Text:
══════════════════════════════

In their article titled Youth and children’s orchestras: analysis of the educational experience and some reflections from the field of lifelong guidance and counseling, Valenzuela and colleagues describe and discuss a socio-educational orchestra program experience of a group of socially vulnerable teenagers stressing that it promotes a better elaboration of future expectations and valued life paths, as well as facilitates students’ decent career construction through nonformal educational interventions. In the contribution, Guidance and education: Analysis of young peoples’ discontinuous school pathways: The guidance-oriented approach of educational institutions Gabriela Aisenson and colleagues presents the results of a study about the educational paths of unskilled workers in Argentina identifying the factors that had a negative impact on these paths. The article Decent work in Poland: A preliminary study. Suggestions for educational and counseling practice by Violetta Drabik-Podgórna and Marek Podgórna shares an analysis of how the notion of decent work is understood and conceptualized in the specific social, political, economic, and cultural Polish context. To conclude and grounded on the three guiding principles of social justice, decent work, and sustainable development, Emily Carosin and colleagues, in their article, a Developing lifelong guidance and counseling prospective by addressing individual and collective experience of humanness, humanity and the world identify spaces for social transformation that can build lifelong guidance knowledge and skills while fostering individual and collective identities.

══════════════════════════════

[Data records]

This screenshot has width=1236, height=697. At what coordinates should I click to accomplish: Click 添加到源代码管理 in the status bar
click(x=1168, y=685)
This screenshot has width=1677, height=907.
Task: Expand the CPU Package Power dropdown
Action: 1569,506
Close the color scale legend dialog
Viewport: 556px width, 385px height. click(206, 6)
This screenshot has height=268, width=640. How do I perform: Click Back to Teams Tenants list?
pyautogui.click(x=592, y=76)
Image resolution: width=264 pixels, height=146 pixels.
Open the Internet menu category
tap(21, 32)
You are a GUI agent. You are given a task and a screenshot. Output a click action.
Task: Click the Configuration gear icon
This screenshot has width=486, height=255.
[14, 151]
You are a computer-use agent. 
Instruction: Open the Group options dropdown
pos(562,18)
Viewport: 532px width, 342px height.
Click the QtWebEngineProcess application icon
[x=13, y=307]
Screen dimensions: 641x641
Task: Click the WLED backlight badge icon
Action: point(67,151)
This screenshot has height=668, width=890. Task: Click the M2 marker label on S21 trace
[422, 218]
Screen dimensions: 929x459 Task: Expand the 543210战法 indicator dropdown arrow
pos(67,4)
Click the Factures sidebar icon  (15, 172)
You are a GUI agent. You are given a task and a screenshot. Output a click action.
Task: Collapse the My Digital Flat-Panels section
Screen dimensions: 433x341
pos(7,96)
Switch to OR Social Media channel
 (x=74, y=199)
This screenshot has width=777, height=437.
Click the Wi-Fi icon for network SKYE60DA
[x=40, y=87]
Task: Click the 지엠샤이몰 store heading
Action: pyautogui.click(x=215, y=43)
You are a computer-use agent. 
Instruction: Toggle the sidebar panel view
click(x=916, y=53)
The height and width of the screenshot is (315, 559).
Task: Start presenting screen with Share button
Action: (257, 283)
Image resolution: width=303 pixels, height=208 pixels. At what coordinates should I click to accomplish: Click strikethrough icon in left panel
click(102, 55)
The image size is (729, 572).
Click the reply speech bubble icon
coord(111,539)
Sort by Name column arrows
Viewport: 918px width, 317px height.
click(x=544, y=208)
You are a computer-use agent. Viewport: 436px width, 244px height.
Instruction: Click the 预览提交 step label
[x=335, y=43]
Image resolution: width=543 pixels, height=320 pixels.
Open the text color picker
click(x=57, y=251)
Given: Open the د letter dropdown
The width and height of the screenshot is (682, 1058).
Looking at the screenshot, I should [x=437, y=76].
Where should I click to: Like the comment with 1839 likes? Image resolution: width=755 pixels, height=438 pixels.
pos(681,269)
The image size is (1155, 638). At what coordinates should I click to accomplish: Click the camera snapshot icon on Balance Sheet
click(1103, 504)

══════════════════════════════

About this exercise:
Continue the overview of articles on lifelong guidance, counseling, and decent work from where it stops.

Answer for this exercise:
Each article in the special section opens the space for discussion on new questions in the sustainable development debate around access to decent work and decent life for all, such as What do interventions in career counseling and education aim to achieve? Who benefits from them and who is left out? Which inequalities in access to resources can we observe in a given context, how are these inequalities problematic, and what are the personal, social or systemic factors driving them? How do we broaden the discourse to include individuals and groups that are not traditionally attended to in career guidance and counseling? What would it look like to expand the discussion to include individual and group development frameworks from different contexts? What strategies would promote the construction of decent work trajectories? In summary, what should be the role of career guidance and counseling in building fairer and more caring societies?

We hope that engaging with the articles and addressing these questions will provide researchers, practitioners, and policymakers with insights to develop innovative practices in Life Design interventions and reform policies to support a socially just sustainable development that would have much to contribute to the United Nations 2030 Sustainable Development agenda of “transforming our world” (United Nations, 2015).